Review

  • Warning: Spoilers
    I had no idea what to expect from "Tulpan". I can't recall where in my movie trolling I'd decided to rent and watch it. Would it be one of those small, eccentric films with a quirky character in the lead? Those can work but I've been a little leery of them lately. The writer/director, Sergei Dvortsevoy, who is 47, is from Kazakhstan where Tulpan is set and has been involved in a half dozen films as writer and director. But I enjoy Russian cinema and Kazakhstan was once part of the Soviet Union so maybe… Kazakhstan is the world's largest landlocked country although it does border on the Caspian and Aral Seas. The steppe where the film takes place is the largest dry steppe region in the world and the film offers dramatic vistas of this flat, flat plain where people have lived as nomadic herders for centuries and continue to raise sheep, goats, camels in one of the least densely populated regions on earth.
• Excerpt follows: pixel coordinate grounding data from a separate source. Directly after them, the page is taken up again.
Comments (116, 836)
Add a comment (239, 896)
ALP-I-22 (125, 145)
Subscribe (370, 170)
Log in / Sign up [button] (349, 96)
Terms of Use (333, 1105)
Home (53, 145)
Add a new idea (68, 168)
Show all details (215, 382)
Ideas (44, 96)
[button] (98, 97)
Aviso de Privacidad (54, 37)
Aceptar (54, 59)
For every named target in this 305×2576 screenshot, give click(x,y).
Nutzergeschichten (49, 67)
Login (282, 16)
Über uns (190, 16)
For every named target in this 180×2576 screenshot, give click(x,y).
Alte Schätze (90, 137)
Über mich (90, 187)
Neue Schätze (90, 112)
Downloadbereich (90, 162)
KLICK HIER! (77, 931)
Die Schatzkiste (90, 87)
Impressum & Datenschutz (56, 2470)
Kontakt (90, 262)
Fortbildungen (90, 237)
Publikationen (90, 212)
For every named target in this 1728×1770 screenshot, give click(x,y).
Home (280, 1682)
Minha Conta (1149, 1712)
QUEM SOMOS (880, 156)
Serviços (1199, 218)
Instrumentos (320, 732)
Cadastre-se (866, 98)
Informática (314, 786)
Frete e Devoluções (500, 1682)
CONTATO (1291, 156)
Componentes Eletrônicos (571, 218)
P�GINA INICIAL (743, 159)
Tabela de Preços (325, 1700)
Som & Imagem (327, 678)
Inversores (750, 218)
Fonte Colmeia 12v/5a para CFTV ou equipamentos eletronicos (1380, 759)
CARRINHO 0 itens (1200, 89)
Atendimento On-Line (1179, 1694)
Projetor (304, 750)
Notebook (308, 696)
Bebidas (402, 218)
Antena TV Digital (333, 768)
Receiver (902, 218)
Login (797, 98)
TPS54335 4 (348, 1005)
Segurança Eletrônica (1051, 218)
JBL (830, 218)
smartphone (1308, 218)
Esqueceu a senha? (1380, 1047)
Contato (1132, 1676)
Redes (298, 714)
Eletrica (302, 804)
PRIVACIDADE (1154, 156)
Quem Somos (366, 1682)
    Asa, the main character, has come home from his duties as a sailor in the navy. He hopes to arrange a marriage for himself with the help of his sister and brother-in-law with a local girl he's never met, Tulpan. There is much delicious dry humor in this set up. Asa hopes to set himself up as nomad, living his life in his yurt, scratching out an existence from the hard-scrabble land. The film beautifully portrays for us in almost documentary fashion the life Asa hopes to achieve.

    His sister's family is lovingly presented. His sister is beautiful and loves her daughter whose constant singing irritates the stern, hard working father, and her young son who gallops about pretending the stick he is straddling is like the horse his father rides. But the authenticity of the life presented here is documentary like and I mean that in the best possible way. The young boy appears to not to be aware of the camera at all as do all of the actors, camels included. So what we see seems a very authentic look at a fragile way of life.

    And therein lies another of the beauties of "Tulpan". As the attempt at arranging the marriage runs into roadblock after roadblock, we see how much Asa loves that existence. His brother-in-law wonders why Asa would choose such a difficult existence, given the choice. But Dvortsevoy, while showing the daily life and death struggles a herdsman must endure, is also able to demonstrate why someone would do whatever to live a rich life in such a beautiful yet primitive place.

    I can't recommend "Tulpan" highly enough. See it if you can. I have a feeling what has been captured here will not be around for much longer.